SELECTED TEXT:
===============

Juniper Dunes Hike

Yesterday, I headed into the Juniper Dunes Wilderness with the intent to spend the night. I want to test out the modifications I’ve made to my 1-person tent (dropped 13 ounces from its weight), and I really want to sleep outside.

Quick version: I didn’t spend the night, but I had a good hike in the land of the Yakama Nation and Palouse Nation. Read on if you’re curious about the rest of the day.

Juniper Dunes has no naturally-occurring water source. Thus, visitors must bring in all that they will need. There’s an entrance at the north, but that entrance is accessed through private land, and the landowner only allows day-use access, and only March, April, and May. (This is BS, because the law doesn’t allow for a land-locked parcel. The owner of the Juniper Dunes Wilderness – the US government – has an automatic right-of-way over property to access the Dunes. Alas, the feds have always played nice with this landowner and allowed them to dictate when & how the public is allowed to use the land. It’s infuriating.)

For overnight use, the hiker must come in through the Juniper Dunes ORV area. That’s less than ideal, but it adds just a couple of miles to one’s trek. (I could have driven further in my truck, but I wanted to be sure I’d have an area to park that wasn’t blocking any trails, and I didn’t want to risk being stuck in the sand.) And while it’s “just a couple of miles,” those miles are on sand. It can be slow going.

===============

DATA ROWS:
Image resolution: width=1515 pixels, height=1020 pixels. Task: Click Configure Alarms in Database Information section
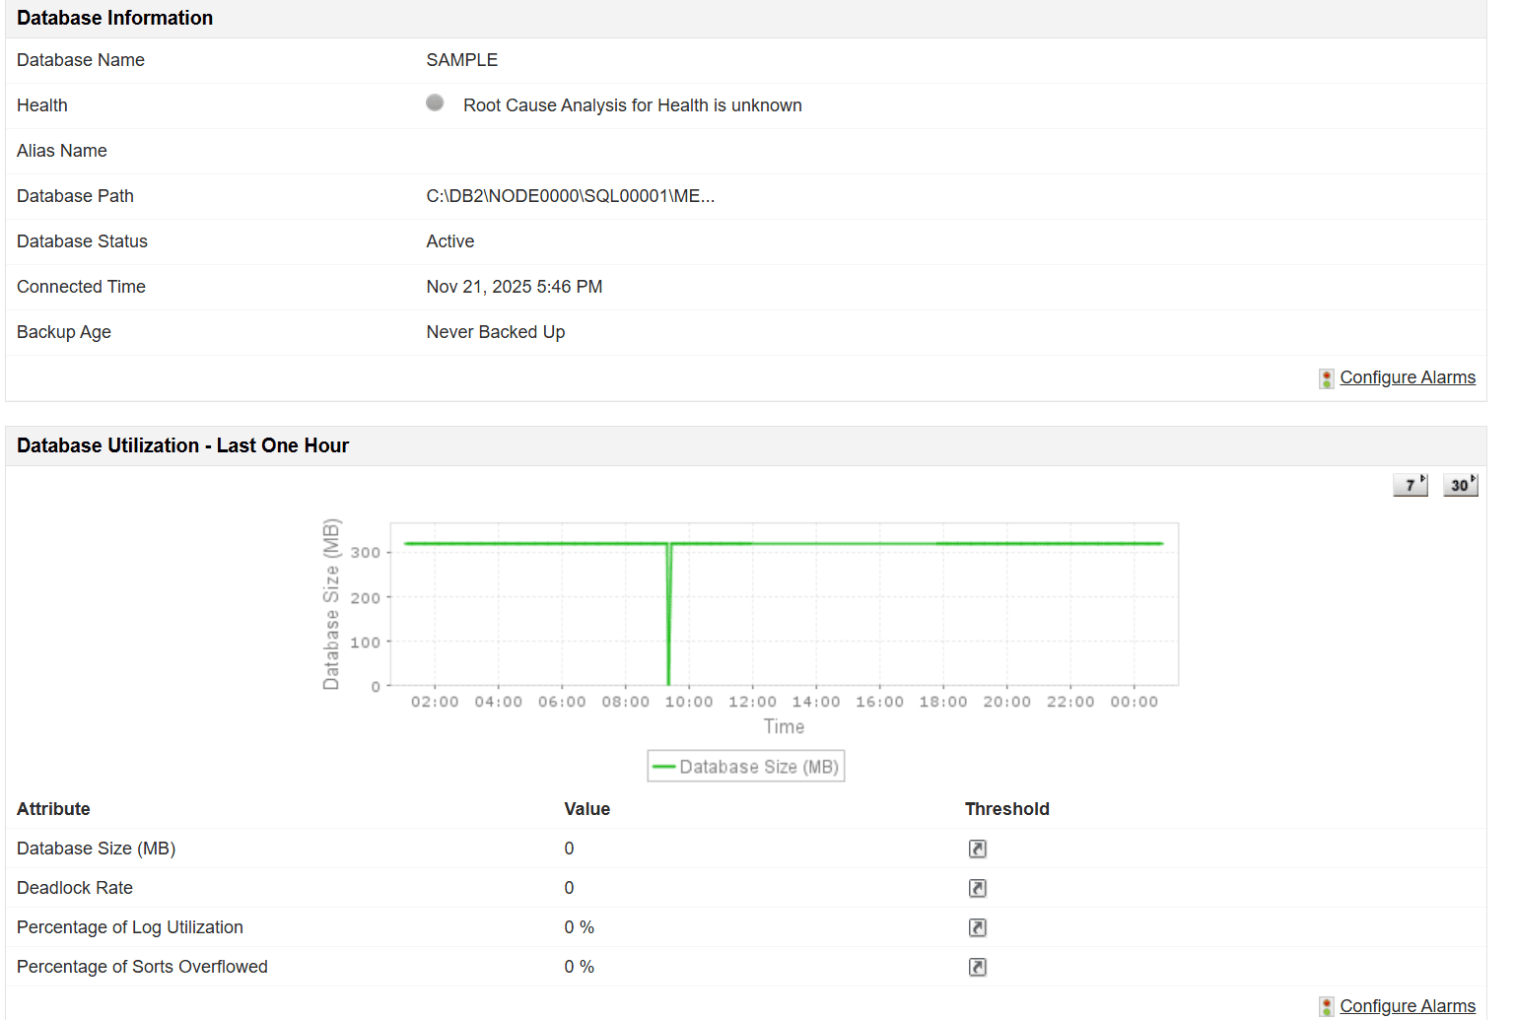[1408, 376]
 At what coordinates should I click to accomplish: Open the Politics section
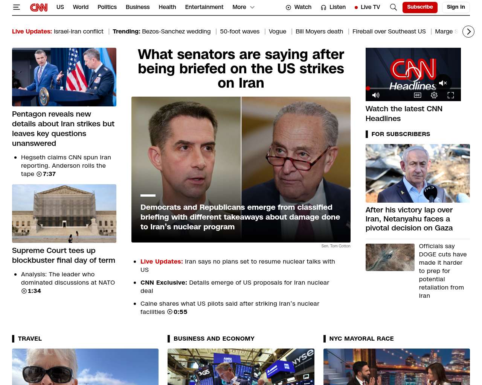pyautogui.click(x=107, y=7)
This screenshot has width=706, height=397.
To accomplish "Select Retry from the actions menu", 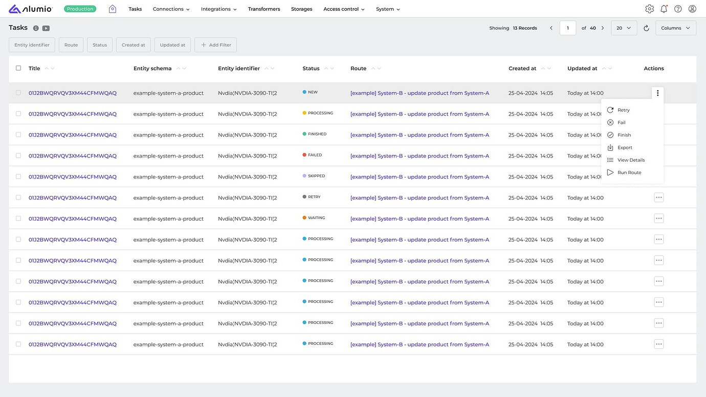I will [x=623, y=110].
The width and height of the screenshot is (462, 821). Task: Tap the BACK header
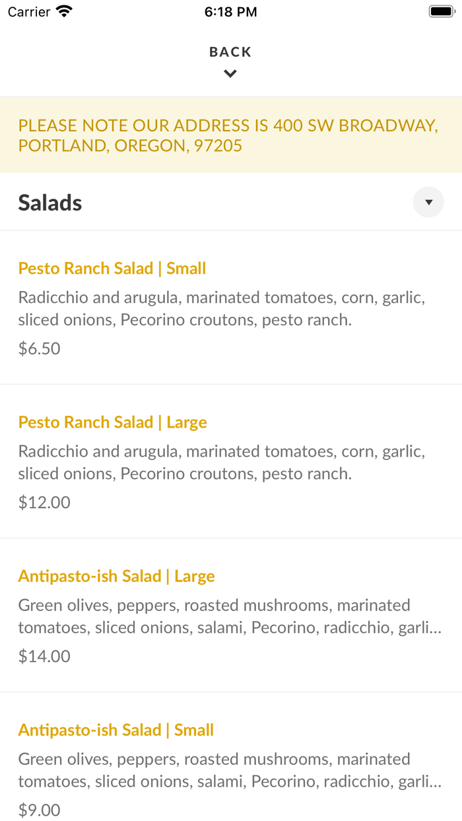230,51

===============

TASK SET:
1 – List the months when the landowner allows day-use access through the north entrance, according to the Juniper Dunes hike post.
2 – In the Juniper Dunes hike post, how much weight did the changes cut from the one-person tent?
3 – Pick up the Juniper Dunes hike post after its last sentence and write the next part.

EXPECTED RESULTS:
1 – March, April, May

2 – 13 ounces

3 –
Having to carry all the water I’d use made meal planning different that the usual hiking trip. The reason we usually carry dehydrated or freeze-dried food is that it’s lighter weight than fresh food. For this trip, there’s no advantage to carrying dried food as the water needed to prepare it is in the pack along with the food itself. It took me forever to decide what to bring, and I made my final decisions as I was packing the morning of the hike. (I’m the neurotic over-planner type; leaving something so critical as food to the last minute would normally leave me a panicked state.)

I brought along my alcohol stove for the chance to test it on the trail – rather than on my patio – but also knowing that I wouldn’t be able to use it if the evening was windy. (Evenings are frequently windy in the Tri-Cities in the spring.) Thus, dinner was a packet of ramen, as that could be cold-soaked if it was too windy to cook. I brought along a few packets of tuna and bread, nut butter packets, and some bananas for sandwiches, some snacks, and a breakfast that can either be cold-soaked or prepared with hot water. I also carried about six liters of water. While my food bag was very light, my pack was plenty heavy with all that water and a tent that weighs in at almost four pounds.

My initial intent was to leave the truck around 8 a.m. As mentioned above, I was fairly scatter-brained, and I didn’t leave the house until after nine. I had a hard time getting myself out the door. I didn’t want to go. It wasn’t a sense of foreboding — I just didn’t feel like going, and I had to force myself out the door. While I was glad I did, I suspect this attitude impacted the trip overall.

Into the “wilderness” I go…

There was a small group of folks on ORVs at the gate to the wilderness when I arrived. Once one enters, there are few identifiable trails, and it’s easy to escape the sound of the engines. I’d already decided I’d head toward the southeast corner of the wilderness area, as I don’t believe I’ve ever been there. And wander I did …

There are bigger dunes of loose sand toward the northern end. The area I explored on this trip is more rolling hills and a fair amount of what appears to be cryptobiotic soil. That soil is very fragile; I’m glad it’s being preserved in this wilderness area. The trees seem more spread out, too.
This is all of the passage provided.